Write a function named assignGroups that will assign a group number to each student so that no two vertexes that share an edge have the same group number. What makes this problem tricky is that you will have a limited number of different groups to work with. Your function will return a Boolean value indicating whether or not it was possible to assign the groups successfully.

Your function accepts a reference to a BasicGraph and an integer nGroups. Group numbers should be assigned as integers in the range 1 to nGroups, inclusive. If you find a valid group assignment scheme, print it out to cout, using the exact format shown below (vertex name and group number separated by a space, each vertex on its own line), and return true.
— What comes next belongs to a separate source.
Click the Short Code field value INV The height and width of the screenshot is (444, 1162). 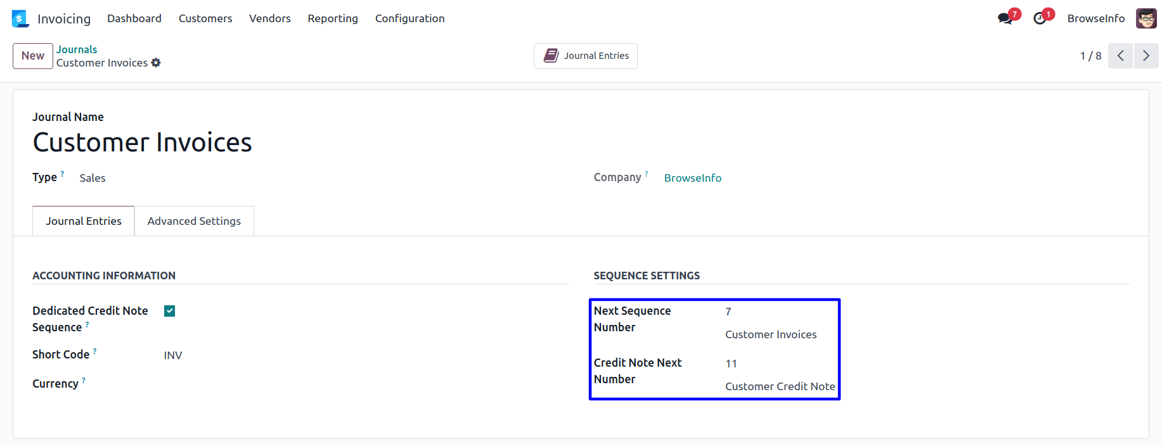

If it is not possible to separate all students from their friends using at most nGroups different groups, then print "Group assignment impossible!", and return false. If there is more than one valid way of assigning groups, print only one valid way. If the value of nGroups. passed is 0 or negative, immediately return false.

Graph 1:
graph 1

Graph 1, nGroups = 3, expected output:

A 1
B 2
C 1
D 2
E 3
F 1
G 2 
Graph 2:
graph 2

Graph 2, nGroups = 2, expected output:

Group assignment impossible!

There are several ways to solve this problem. One is to consider each vertex one at a time, trying each different group for it, then continuing on to see if the rest of the vertexes can be successfully grouped given the groups you have already assigned. If grouping the rest of the graph given your selection can't be done, you'll have to go back and try a different arrangement, until you find a valid one or prove that it can't be done. (Our description of this algorithm is intentionally somewhat vague because we want you to think about the details of how to implement it yourself.) Some of the algorithms you have seen, like Eight Queens and Dice Sum, "pruned" their searches by not conducting explorations that were known to fail. You should do the same on this problem. For example, if at any point in your algorithm you give two neighboring vertexes the same number, the graph's state is invalid and you should not explore that path any further.
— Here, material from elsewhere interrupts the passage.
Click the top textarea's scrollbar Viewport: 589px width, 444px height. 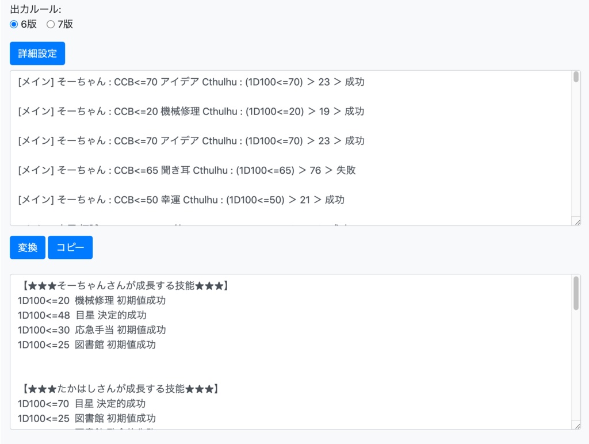[576, 78]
Assumptions: You may assume that the graph's state is valid and that no two vertices have the same name. You may also assume that the graph is connected (that there exists a path from every vertex to every other vertex) and that it is undirected, in the sense that if there is an edge from vertex V1 to V2, there is also an edge from V2 to V1. You may assume that the graph contains no self-edges (e.g. from V1 to V1).
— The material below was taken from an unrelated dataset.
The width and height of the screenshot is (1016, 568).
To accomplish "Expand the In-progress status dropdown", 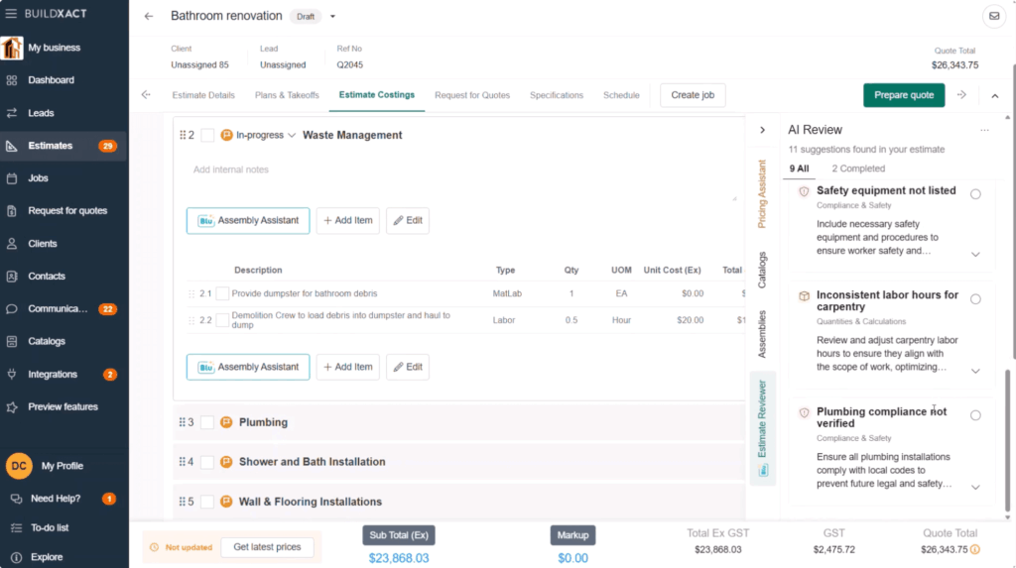I will pyautogui.click(x=292, y=135).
Constraints: You may define private helper functions if so desired, and you may construct auxiliary collections as needed to solve this problem. You should not modify the structure of the graph (e.g., add or remove vertexes or edges), but you may wish to modify the state variables inside individual vertexes/edges (e.g., cost, visited, color, etc.).

Function: Write a C++ function as described, not a complete program.